[Requisitos]:
A - Explique, em uma a três frases, por que cada um dos dois marcos foi fixado no lugar escolhido, segundo o texto sobre o Corte Popular na Fazenda Pedras de São João.
B - Prossiga o texto sobre o Corte Popular na Fazenda Pedras de São João a partir da última frase apresentada.

[Texto fornecido]:

Um ano após a retomada das terras da
Fazenda Pedras de São João em Pedras de Maria da Cruz, os camponeses,
organizados pelo CDRA – Comitê de Defesa da Revolução Agrária,
concluíram o Corte Popular, com apoio da Liga dos Camponeses Pobres.
Nesta mesma área, em 22 de outubro de 2014, foi assassinado covardemente
numa tocaia, por pistoleiros e policiais à mando do latifúndio, o
dirigente da LCP, Cleomar Rodrigues de Almeida.
Durante os dias 21 e 22 de janeiro, os
camponeses realizaram uma grande celebração, com vibrante Ato Político
no qual foram entregues a cada uma das 62 famílias, o Certificado de
Posse, pelo CDRA.
Um marco histórico na luta dos camponeses
Na abertura das atividades, causando
grande comoção em todos os presentes, foi cravado um tronco de aroeira,
como marco ao lado de uma placa com inscrições em honra ao companheiro
Cleomar, na entrada da cancela, onde o companheiro fora assassinado. Um
segundo marco foi fixado em frente à sede da Associação das famílias,
que também é sede da Escola Popular, na Vila “Unidos com Deus
Venceremos”, onde o companheiro foi um dos fundadores e vivia com sua
família.
Os familiares do companheiro Cleomar
estiveram presentes. Durante a colocação do marco de honra, seu pai
retirou solenemente um singelo pano vermelho que cobria a placa, seguido
de aplausos de mais de 130 pessoas, entre as quais muitas verteram suas
lágrimas pela lembrança do companheiro Cleomar e de ódio ao crime
cometido pelo latifúndio. Após ser cantado com especial vigor, o
“Conquistar a terra”, seguiram alguns pronunciamentos, com juramentos de
vingar o sangue derramado do companheiro através do prosseguimento da
luta por conquistar a terra e destruir todo latifúndio. Também
pronunciou com emoção, a viúva do companheiro, afirmando que nunca
conhecera uma pessoa com tamanho valor.

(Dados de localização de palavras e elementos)
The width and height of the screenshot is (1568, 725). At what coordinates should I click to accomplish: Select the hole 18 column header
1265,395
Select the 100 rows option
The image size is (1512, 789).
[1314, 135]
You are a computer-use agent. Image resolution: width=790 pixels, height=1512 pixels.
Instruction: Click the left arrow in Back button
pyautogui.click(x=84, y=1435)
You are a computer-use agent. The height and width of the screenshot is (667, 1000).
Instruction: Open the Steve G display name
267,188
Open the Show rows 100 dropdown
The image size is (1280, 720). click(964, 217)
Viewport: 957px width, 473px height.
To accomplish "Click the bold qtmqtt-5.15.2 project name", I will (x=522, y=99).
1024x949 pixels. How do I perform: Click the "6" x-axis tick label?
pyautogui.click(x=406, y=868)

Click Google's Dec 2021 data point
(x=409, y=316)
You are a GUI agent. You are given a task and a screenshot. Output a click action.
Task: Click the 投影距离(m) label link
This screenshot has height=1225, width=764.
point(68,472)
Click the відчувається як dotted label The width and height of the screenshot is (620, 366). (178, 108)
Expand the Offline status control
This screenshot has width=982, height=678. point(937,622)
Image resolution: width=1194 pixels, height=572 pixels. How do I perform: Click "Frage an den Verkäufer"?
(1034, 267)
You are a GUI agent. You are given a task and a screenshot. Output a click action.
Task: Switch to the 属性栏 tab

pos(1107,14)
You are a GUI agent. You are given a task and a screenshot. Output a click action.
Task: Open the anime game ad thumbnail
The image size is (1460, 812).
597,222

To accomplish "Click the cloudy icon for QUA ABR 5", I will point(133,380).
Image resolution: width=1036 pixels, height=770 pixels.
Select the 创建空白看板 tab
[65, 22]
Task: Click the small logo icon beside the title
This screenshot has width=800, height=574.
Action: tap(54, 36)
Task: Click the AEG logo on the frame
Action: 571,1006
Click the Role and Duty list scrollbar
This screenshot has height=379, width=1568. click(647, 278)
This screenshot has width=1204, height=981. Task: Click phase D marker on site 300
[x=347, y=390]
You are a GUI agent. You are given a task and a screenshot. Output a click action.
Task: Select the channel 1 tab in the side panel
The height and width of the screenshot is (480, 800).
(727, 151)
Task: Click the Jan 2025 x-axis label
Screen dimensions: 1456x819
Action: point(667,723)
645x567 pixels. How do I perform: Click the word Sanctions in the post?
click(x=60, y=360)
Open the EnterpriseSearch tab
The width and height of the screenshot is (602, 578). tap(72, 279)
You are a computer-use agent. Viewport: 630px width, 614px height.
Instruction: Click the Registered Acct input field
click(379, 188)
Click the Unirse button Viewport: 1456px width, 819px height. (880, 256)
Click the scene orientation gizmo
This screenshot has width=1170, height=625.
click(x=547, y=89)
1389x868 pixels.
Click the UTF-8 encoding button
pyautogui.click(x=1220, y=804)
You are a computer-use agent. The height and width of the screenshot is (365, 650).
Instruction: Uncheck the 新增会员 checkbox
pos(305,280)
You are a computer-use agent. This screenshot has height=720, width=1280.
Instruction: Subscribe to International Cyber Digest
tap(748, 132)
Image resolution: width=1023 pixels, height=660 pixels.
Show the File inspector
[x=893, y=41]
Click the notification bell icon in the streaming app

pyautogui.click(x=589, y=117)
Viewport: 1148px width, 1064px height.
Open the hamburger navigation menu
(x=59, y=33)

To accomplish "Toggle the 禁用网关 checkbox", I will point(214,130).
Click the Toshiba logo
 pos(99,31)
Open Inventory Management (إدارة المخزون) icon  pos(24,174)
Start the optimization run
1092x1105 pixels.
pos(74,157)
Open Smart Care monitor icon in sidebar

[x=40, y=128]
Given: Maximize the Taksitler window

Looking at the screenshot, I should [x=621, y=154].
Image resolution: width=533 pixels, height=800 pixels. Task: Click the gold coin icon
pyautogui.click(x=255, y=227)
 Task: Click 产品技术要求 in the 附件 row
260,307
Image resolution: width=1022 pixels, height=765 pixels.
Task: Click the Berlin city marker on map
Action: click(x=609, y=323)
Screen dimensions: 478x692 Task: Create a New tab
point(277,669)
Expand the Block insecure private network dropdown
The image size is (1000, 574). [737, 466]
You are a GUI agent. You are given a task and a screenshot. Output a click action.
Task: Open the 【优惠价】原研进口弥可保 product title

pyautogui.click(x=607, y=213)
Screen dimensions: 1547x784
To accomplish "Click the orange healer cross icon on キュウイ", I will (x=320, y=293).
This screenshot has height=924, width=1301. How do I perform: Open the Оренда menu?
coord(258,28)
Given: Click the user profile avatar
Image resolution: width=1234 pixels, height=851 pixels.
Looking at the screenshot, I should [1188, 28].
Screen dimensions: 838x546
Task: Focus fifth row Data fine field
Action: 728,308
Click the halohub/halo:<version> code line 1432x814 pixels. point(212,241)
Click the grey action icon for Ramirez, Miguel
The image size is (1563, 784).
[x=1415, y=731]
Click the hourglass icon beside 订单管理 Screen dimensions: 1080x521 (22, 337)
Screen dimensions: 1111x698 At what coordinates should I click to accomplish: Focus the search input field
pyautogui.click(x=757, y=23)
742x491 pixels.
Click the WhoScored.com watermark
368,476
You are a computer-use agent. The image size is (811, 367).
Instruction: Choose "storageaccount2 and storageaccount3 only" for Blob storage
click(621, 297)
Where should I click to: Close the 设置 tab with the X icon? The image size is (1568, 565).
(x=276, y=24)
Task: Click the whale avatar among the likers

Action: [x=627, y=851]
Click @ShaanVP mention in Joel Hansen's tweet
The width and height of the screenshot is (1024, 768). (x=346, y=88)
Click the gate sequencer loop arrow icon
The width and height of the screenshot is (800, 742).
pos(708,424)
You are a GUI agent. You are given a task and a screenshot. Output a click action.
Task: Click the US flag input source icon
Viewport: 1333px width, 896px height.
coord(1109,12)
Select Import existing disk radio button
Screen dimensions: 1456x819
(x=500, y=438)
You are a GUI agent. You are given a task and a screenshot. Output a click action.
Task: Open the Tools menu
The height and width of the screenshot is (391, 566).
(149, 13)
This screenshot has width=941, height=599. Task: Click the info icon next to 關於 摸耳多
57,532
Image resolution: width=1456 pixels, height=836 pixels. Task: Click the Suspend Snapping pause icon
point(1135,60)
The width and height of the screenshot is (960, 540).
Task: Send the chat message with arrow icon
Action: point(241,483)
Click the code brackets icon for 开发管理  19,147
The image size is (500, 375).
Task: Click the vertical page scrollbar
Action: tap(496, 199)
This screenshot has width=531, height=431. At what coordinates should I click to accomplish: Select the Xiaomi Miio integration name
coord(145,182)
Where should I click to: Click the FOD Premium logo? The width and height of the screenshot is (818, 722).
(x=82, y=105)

[Resultados por tarefa]:
A - O primeiro marco, um tronco de aroeira ao lado de uma placa em honra a Cleomar, foi cravado na entrada da cancela porque foi ali que o companheiro fora assassinado. O segundo foi fixado em frente à sede da Associação das famílias, que também é sede da Escola Popular, na Vila “Unidos com Deus Venceremos”. Ali Cleomar foi um dos fundadores e vivia com sua família.

B -
As
organizações que estiveram presentes: Liga dos Camponeses Pobres do
Norte de Minas e Sul da Bahia, Associação dos Camponeses Pobres Unidos
com Deus Venceremos, MFP - Movimento Feminino Popular, Liga Operária e
Marreta - Sindicato dos Trabalhadores da Indústria e da Construção Civil
de Belo Horizonte, Escola Popular, CSLP - Comitê de Solidariedade à
Luta dos Povos, Comitê de Apoio à luta pela terra, Unidade Vermelha -
Liga da Juventude Revolucionária, FETAEMG - Federação dos Trabalhadores
da Agricultura do Estado de Minas Gerais, Sindicato dos Nutricionistas
do Rio de Janeiro, CEBRASPO - Centro Brasileiro de Solidariedade aos
Povos, MEPR - Movimento Estudantil Popular Revolucionário.
As organizações presentes saudaram o
CDRA pela conclusão do Corte Popular e declararam seu apoio à luta dos
camponeses. Cada uma, a seu modo, fez sua homenagem ao companheiro
Cleomar, culminando na colocação deste marco histórico da luta dos
camponeses pobres do Norte de Minas e Sul da Bahia, um compromisso
coletivo de eternizar o seu legado e seu exemplo, assim como de todos os
heróis do povo brasileiro, como o companheiro Renato Nathan (professor
da Escola Popular e apoiador da luta pela terra em Rondônia, assassinado
pelo latifúndio em 2012), a companheira Sandra Lima (fundadora do MFP,
falecida em julho de 2016), e tantos outros que tombaram na luta pela
independência, liberdade, terra, justiça e verdadeira democracia!
Ao longo de todo ato de colocação do
marco e no encerramento, ouviram-se em coro várias palavras de ordem
como: “é terra, é terra, pra quem nela trabalha, e viva agora e já a
Revolução Agrária!” “É morte, é morte, ao latifundiário, e viva o poder
camponês e operário” “Viva a aliança operário-camponesa” “Companheiro
Cleomar: Presente na Luta” “Companheiro Renato: Presente na Luta”, “Viva
a Revolução Agrária!” e várias outras consignas que demonstraram a
disposição e vivacidade dos companheiros e companheiras.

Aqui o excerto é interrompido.